» **REQUIREMENT**
Gather all lines in the records below that include the word "computer".

··· TASK INPUTS

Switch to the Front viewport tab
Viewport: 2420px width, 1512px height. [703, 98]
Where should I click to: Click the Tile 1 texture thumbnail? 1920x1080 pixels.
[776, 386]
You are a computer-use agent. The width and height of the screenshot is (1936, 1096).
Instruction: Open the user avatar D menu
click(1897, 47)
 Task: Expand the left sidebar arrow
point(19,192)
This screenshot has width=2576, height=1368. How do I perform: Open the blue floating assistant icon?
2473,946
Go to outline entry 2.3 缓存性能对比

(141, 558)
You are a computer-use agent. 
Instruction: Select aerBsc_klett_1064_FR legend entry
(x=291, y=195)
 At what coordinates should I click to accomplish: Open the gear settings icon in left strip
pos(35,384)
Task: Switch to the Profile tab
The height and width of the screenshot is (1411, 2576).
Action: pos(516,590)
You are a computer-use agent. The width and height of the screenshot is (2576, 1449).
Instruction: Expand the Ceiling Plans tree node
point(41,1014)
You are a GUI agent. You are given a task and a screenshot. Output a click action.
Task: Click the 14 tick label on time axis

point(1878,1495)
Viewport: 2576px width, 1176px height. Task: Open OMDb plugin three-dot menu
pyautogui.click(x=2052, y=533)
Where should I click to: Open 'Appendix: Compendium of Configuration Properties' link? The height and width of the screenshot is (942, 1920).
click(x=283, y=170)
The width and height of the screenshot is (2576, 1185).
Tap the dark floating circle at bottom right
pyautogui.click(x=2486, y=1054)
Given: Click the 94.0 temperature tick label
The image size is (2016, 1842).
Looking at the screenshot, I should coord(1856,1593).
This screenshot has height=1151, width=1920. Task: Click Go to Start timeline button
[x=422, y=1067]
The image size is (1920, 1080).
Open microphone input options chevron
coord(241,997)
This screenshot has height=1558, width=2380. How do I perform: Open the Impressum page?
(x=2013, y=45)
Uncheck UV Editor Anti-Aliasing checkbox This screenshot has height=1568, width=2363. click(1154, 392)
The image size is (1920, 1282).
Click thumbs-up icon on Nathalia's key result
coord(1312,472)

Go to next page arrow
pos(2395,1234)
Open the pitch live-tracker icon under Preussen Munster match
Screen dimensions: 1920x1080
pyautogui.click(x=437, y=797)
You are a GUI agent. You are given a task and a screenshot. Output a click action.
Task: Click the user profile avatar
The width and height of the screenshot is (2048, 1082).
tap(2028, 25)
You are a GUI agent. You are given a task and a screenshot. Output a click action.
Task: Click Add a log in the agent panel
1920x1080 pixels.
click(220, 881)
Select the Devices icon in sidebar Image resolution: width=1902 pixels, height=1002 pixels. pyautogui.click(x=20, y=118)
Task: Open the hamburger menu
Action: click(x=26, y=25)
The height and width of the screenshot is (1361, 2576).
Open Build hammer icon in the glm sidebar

······

» **WRITTEN REPLY**
You are a computer-use agent. The width and height of the screenshot is (1936, 1096).
You are a computer-use agent. 
You are a computer-use agent. The width and height of the screenshot is (2576, 1449).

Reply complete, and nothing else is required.